There's a policy wonk argument in the blogosphere about whether lack of access to health insurance kills people. The Atlantic's resident free marketeer econo-blogger Megan McArdle doubts it (and yes, she is somewhat more nuanced than my description there.) All the pro-health care reform liberal guys, notably Ezra Klein and Jonathan Cohn, insist that, of course, having health insurance saves lives.
As a mere person who has lived a pretty long life among a variety of people, I find this whole discussion insane. I have no question that lack of insurance means the inability of people to pay for medical care which means they don't get it.
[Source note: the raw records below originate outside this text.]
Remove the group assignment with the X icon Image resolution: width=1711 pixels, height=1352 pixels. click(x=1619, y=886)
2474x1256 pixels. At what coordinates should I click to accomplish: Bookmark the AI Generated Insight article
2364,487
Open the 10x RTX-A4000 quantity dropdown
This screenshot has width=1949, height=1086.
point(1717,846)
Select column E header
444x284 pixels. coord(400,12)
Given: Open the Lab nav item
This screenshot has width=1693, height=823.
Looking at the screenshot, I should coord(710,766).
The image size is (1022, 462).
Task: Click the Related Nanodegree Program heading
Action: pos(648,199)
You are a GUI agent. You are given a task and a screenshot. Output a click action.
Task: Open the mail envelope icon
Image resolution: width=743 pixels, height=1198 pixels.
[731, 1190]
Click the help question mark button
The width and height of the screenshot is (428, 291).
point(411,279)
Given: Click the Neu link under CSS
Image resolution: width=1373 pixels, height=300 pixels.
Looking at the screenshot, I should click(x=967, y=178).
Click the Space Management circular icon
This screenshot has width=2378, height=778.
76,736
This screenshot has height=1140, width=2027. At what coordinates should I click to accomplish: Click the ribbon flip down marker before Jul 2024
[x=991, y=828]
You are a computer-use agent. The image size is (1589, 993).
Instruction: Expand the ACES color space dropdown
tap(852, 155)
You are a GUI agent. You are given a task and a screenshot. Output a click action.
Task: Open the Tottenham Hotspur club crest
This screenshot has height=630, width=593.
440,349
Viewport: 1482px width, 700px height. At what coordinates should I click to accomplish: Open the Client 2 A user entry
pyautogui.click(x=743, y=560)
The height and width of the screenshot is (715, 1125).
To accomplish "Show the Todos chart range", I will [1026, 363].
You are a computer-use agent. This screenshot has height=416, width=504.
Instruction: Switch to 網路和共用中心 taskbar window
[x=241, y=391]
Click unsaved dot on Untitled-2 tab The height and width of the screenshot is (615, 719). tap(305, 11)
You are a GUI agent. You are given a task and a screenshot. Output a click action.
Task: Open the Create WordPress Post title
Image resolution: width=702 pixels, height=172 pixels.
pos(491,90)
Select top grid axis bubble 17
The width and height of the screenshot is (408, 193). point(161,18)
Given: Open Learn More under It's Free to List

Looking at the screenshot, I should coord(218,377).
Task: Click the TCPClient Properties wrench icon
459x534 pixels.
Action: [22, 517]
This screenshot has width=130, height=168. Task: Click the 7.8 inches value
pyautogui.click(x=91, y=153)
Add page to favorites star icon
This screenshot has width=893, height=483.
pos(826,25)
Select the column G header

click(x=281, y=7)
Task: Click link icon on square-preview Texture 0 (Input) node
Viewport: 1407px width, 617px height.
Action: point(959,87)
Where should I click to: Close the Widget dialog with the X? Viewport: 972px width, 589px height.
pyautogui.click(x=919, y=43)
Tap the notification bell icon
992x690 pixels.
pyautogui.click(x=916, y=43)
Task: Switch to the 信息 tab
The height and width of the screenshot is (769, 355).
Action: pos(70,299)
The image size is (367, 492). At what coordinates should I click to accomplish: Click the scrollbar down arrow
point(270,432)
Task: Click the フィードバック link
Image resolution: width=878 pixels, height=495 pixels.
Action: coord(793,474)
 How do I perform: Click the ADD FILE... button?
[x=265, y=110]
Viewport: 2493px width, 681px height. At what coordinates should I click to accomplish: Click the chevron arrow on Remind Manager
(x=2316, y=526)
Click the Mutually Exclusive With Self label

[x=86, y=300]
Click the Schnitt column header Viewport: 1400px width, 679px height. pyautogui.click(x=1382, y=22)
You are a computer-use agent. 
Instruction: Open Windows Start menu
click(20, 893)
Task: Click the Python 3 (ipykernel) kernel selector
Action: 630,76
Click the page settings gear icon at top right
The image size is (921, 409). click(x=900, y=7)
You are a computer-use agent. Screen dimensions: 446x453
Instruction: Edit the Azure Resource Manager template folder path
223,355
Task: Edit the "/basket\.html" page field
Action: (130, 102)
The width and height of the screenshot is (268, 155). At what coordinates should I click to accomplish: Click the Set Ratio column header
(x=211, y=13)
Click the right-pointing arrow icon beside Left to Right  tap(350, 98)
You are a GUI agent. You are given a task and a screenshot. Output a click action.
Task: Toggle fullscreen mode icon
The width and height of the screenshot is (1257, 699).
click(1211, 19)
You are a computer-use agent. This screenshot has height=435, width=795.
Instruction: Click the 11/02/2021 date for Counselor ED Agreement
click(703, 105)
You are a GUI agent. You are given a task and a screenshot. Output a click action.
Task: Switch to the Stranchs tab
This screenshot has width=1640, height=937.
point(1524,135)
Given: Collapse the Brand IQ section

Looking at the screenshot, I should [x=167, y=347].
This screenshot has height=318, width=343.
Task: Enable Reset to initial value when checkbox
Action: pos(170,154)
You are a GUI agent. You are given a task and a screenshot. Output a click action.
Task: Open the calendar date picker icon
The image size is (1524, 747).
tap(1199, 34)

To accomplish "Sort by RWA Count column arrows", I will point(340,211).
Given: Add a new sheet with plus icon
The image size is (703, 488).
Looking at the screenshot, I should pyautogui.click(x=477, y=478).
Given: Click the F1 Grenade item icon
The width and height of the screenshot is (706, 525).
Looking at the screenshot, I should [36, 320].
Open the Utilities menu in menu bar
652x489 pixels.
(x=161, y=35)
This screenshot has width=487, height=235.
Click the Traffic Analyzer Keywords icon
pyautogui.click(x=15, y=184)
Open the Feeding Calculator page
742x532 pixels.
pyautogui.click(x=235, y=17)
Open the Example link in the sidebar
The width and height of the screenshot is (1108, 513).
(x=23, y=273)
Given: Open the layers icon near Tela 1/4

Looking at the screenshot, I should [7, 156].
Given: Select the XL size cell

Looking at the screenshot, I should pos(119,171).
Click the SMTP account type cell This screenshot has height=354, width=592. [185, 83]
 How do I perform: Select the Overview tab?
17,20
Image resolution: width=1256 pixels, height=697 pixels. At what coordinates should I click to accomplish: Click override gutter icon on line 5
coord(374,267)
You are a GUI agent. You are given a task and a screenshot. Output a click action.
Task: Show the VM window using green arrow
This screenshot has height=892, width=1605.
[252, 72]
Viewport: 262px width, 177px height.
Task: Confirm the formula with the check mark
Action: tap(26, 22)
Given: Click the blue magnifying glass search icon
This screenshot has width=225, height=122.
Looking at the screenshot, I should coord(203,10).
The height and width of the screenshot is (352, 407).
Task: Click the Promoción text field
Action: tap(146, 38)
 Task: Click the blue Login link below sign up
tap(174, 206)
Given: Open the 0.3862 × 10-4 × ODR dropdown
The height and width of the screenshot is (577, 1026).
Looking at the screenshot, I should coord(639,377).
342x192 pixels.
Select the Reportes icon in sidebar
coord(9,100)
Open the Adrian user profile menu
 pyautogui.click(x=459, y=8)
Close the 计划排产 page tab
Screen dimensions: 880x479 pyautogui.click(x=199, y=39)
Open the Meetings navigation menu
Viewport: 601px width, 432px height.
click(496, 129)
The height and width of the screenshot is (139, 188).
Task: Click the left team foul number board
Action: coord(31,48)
And being under-insured -- socked with high deductibles or limited to catastrophic care -- is probably even more dangerous to health than being completely indigent. I definitely know people on Medicaid (because of poverty combined with disability) who have more access to doctors than ordinary insured working people who live paycheck to paycheck and can't afford to see doctors at all.
Econo-researchers need to get out more. Or talk to the janitor who cleans up after them.
But that complaint is not, mainly, what I want to highlight here. At The Treatment blog, Harold Pollack has weighed in on the controversy, bringing forward some data that deserves more attention.
Apparently it is long established that after people become Medicare eligible at age 65, that is, when they can join the closest thing this country has to a public universal health care system, their health measures improve a lot. People start getting and taking their blood pressure medicines. Those with diabetes practice blood glucose control. He comments
I agree, even as I eagerly look forward to the relative health security of Medicare in a few years....this is a substantial achievement. It’s too bad that Americans must reach age 65 to receive this benefit. It’s doubly too bad that our over-65 population shows such tenuous commitment to providing other Americans with the same financial and health security.